Brief | From the records below, pull each line that has "Facebook".
---------- Listed records
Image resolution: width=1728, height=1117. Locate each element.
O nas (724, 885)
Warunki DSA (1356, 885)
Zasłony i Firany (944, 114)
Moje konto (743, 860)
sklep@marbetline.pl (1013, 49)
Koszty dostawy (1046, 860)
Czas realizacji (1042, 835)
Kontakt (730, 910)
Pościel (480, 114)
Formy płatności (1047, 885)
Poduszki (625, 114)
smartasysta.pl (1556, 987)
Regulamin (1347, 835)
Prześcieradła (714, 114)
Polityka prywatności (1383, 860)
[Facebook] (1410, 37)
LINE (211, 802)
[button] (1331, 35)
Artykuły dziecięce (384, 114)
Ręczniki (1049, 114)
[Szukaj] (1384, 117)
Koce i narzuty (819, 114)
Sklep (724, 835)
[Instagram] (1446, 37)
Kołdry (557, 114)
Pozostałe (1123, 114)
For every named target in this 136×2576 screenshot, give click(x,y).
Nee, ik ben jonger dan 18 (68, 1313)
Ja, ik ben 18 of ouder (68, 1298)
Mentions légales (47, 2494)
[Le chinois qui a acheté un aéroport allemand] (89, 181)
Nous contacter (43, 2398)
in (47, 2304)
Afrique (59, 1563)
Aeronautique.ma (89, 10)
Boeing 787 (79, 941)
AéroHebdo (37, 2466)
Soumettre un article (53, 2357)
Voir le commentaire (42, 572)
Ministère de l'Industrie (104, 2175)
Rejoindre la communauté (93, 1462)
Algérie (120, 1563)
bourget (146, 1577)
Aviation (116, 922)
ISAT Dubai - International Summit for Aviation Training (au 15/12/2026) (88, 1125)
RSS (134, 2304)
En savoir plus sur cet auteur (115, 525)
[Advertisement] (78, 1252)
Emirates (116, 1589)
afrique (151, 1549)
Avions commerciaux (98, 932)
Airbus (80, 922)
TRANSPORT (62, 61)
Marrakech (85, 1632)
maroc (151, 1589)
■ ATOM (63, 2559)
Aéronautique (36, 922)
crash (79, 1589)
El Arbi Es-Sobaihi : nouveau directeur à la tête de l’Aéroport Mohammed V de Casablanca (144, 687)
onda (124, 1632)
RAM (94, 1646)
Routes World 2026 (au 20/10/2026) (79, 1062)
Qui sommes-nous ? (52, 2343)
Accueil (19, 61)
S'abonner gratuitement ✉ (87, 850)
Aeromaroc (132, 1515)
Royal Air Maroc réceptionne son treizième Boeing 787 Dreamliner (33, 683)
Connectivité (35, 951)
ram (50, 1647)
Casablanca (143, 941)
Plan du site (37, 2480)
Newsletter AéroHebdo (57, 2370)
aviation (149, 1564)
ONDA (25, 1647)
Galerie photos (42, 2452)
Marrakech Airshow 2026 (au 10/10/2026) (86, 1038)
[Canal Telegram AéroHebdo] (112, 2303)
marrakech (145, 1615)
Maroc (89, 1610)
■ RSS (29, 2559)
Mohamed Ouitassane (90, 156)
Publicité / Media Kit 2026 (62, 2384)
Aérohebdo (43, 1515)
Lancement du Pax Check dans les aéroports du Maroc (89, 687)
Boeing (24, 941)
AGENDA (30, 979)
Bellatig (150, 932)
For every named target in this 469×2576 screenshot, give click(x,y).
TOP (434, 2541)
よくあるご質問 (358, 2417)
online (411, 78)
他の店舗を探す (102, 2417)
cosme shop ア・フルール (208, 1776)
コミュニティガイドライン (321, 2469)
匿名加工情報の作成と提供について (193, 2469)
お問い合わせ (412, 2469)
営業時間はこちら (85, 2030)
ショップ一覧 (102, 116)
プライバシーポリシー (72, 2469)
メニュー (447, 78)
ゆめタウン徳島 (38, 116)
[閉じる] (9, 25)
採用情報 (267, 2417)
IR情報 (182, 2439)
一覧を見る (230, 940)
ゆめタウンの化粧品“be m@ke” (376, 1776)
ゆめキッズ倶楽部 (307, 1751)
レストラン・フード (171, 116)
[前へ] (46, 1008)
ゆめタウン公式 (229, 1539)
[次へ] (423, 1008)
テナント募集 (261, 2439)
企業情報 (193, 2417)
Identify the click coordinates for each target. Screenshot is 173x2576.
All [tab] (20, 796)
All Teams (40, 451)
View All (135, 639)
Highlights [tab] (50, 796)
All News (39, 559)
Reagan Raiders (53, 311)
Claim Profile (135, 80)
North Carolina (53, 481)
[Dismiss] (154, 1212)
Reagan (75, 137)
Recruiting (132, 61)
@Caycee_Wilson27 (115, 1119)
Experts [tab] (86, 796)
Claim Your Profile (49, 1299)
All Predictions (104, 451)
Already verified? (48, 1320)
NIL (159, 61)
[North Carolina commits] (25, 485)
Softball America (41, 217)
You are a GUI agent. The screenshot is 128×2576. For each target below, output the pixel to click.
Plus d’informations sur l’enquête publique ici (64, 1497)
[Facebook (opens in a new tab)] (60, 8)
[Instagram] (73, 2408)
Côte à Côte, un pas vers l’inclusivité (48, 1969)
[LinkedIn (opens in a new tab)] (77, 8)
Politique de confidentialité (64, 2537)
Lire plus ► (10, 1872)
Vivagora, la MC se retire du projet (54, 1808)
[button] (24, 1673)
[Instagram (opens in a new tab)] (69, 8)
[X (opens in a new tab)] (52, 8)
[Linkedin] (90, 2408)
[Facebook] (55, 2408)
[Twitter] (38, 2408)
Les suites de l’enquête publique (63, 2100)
--------------------
Task result |
[Facebook] (1410, 37)
[Facebook (opens in a new tab)] (60, 8)
[Facebook] (55, 2408)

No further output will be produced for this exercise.